Nusron Wahid Pertanyakan Etika Hakim Konstitusi Arief Hidayat Bicara Prahara MK

Berita Golkar – Politikus Golkar Nusron Wahid mengkritik pernyataan hakim Mahkamah Konstitusi (MK) Arief Hidayat soal ada prahara di MK setelah keluar keputusan batas usia capres-cawapres. Menurut Nusron, hal semacam itu tak etik disampaikan ke publik oleh hakim MK.

“Di antara hakim, beda pendapat itu hal biasa. Karena itu, saya aneh bin ajaib ada hakim berbeda, sudah dissenting opinion, kemudian ngomong ke publik ada prahara, ada macam-macam. Ini etikanya di mana?” kata Nusron dalam acara Adu Perspektif detikcom x Total Politik, Rabu (1/11/2023).

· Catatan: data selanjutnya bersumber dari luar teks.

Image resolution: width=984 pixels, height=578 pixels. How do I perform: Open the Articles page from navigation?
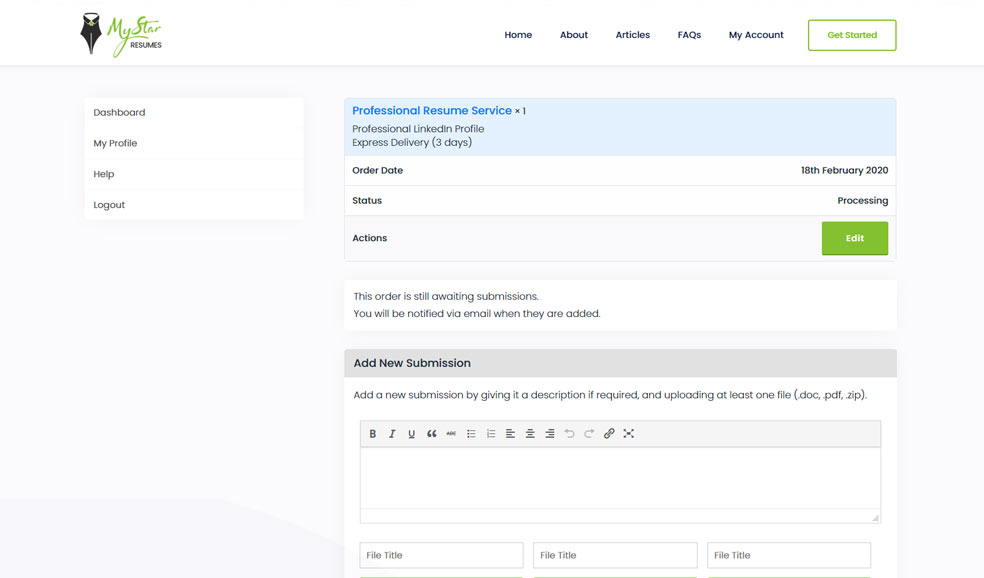[x=632, y=35]
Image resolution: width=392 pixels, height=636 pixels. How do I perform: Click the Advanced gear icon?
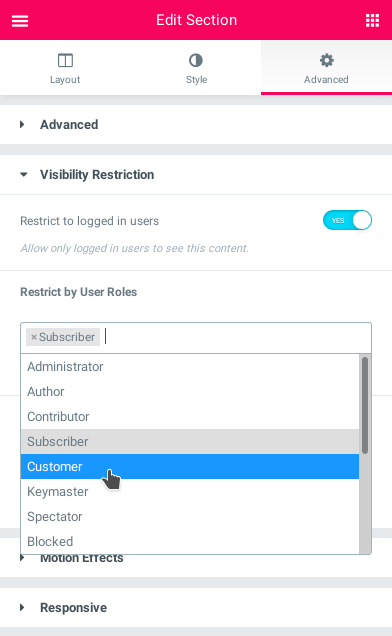[x=326, y=60]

Menurut Nusron, menyampaikan argumentasi di persidangan tak boleh disampaikan di luar sidang. Menurutnya, hal itu merupakan etika. “Proses persidangan kok ini. Jadi argumen persidangan di majelis hakim di persidangan disampaikan ke luar. Kan tidak boleh, etiknya begitu,” katanya.

Namun Nusron tak mau menduga-duga alasan hakim Arief melakukan yang demikian. Baginya, jika dia menduga-duga, maka dia anggap ada rekayasa dalam keputusan yang bisa meloloskan Gibran Rakabuming Raka sebagai calon wakil presiden Prabowo Subianto itu.

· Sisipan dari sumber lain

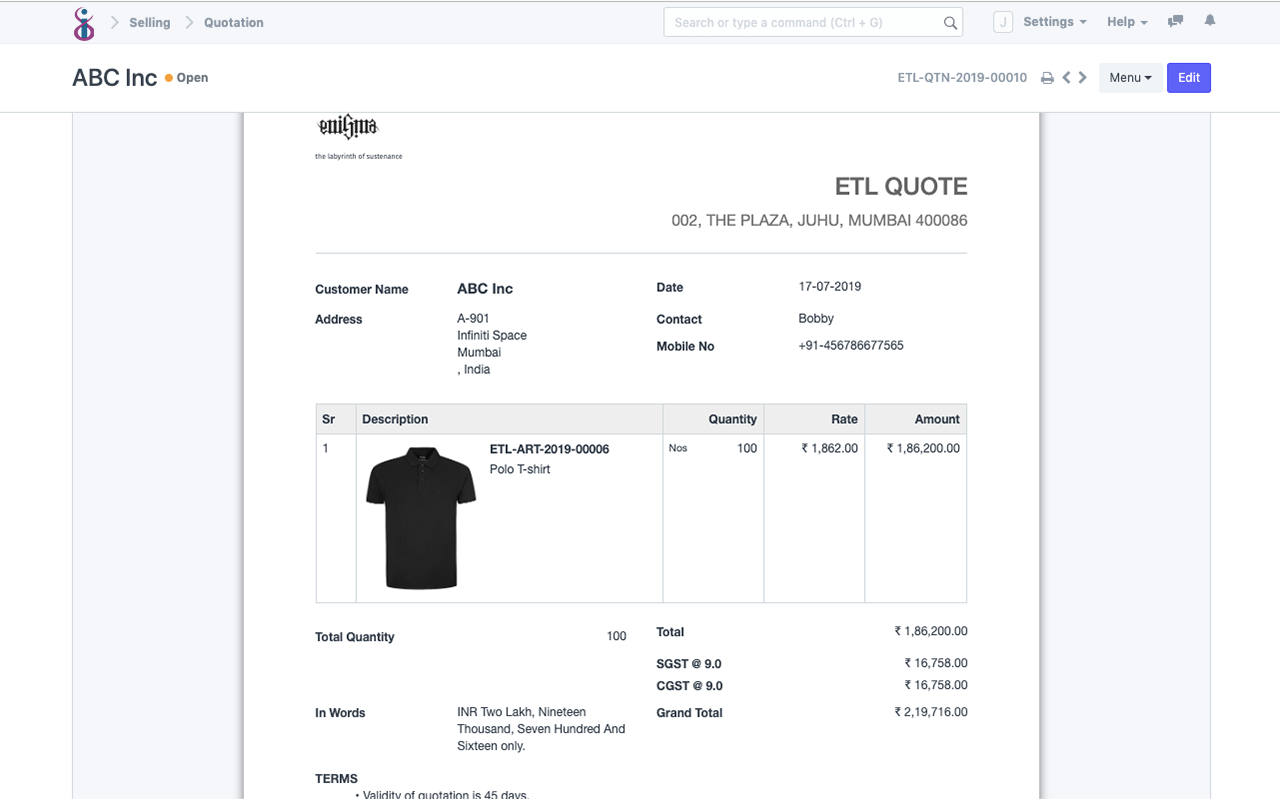Click the search magnifier icon

click(x=950, y=21)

“Tanya yang bersangkutan. Dugaan saya, saya tak mau menduga-duga nanti salah. Kalau saya menduga-duga, saya menganggap ada rekayasa di Mahkamah Konstitusi, kan saya tak anggap ada rekayasa,” katanya.

Pernyataan Hakim Arief Hidayat

Hakim MK Arief Hidayat menyebut kondisi Indonesia di berbagai sektor kehidupan sedang tak baik-baik saja. Kondisi ini, menurut Arief, belum pernah terjadi, bahkan di era Orde Baru sekalipun.

“Ada indikasi pertanyaan apakah Indonesia saat ini sedang baik-baik saja atau tidak? Saya mengatakan, di berbagai sektor kehidupan, bangsa Indonesia sedang tidak baik-baik saja,” kata Arief dalam acara Badan Pembina Hukum Nasional (BPHN) Kementerian Hukum dan Hak Asasi Manusia (Kemenkumham), Jakarta Pusat, Rabu, (25/10/2023).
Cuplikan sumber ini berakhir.